Friday, November 30, 2012

Imbolc Recipes

Imbolc Salsa
This is one of Scott Cunningham's recipes

2 very large, very ripe Tomatoes
1 small Onion
1 to 2 canned Seranno Chilies
1 tablespoon Cilantro (fresh Coriander leaves),
Finely chopped
Salt and Pepper to taste
A dash Sugar

Peel and finely chop the tomatoes. Finely chop the
Onion. Remove seeds from chili pepper(s) and finely
Chop. (WARNING Two will make this quite hot.) Place
The first four ingredients into a bowl, season to
Taste, and let sit, refrigerated, for several hours.
Serve cold with tortilla chips. (Serve with chili
[vegetarian or con carne], beans and rice.)


Imbolc Milk And Honey rice pudding

Pudding:
3 eggs beaten gently
1c milk
½ c sweetened condensed milk
1/3 c honey
1 tsp vanilla
1 c cooked rice

Sauce:
Equal Parts Sweetened Condensed Milk and Honey
Cinnamon (optional)


In a mixing bowl combine eggs, milk, condensed milk, honey and vanilla.
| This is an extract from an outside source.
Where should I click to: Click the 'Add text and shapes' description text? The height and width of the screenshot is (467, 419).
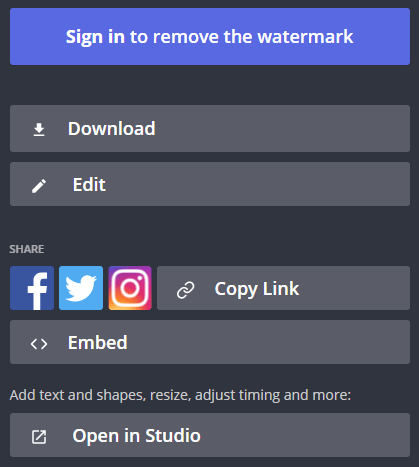tap(180, 395)
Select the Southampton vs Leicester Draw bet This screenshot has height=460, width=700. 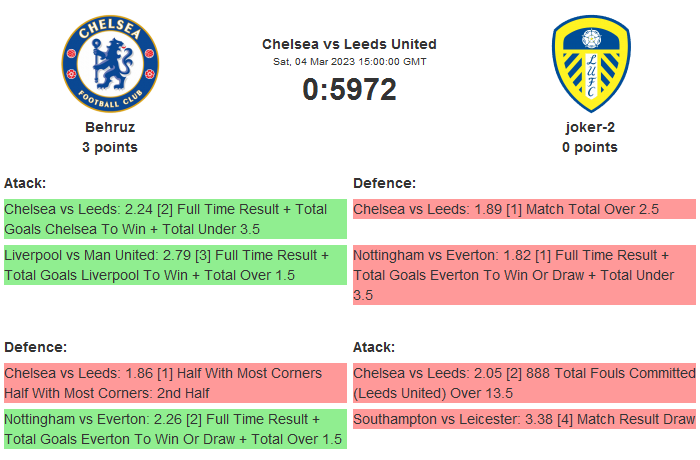tap(524, 420)
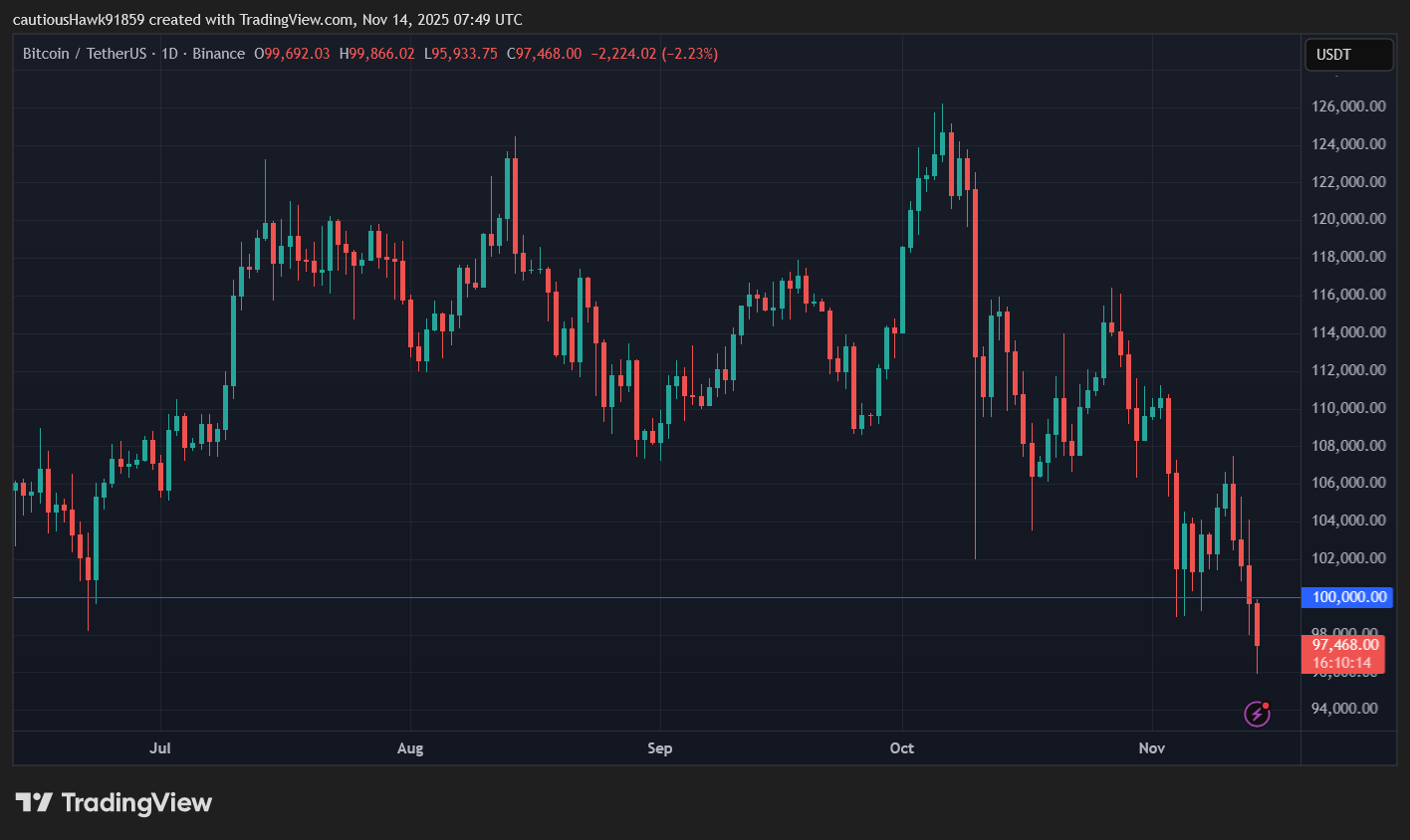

Beat gently by hand until honey is dissolved. Stir in rice. Pour into a 1.5 quart baking dish. Place the baking dish into a larger baking dish and put 1 inch of hot water into the outer dish.

Bake for 45-60 minutes or until a knife inserted into the center comes out
clean. Remove immediately from the hot water bath. Set aside while you make the sauce.

In a glass bowl mix equal parts condensed milk and honey. Heat in the microwave in 10 second intervals and stir until well mixed. Stir in cinnamon to taste. Drizzle over individual servings of warm pudding.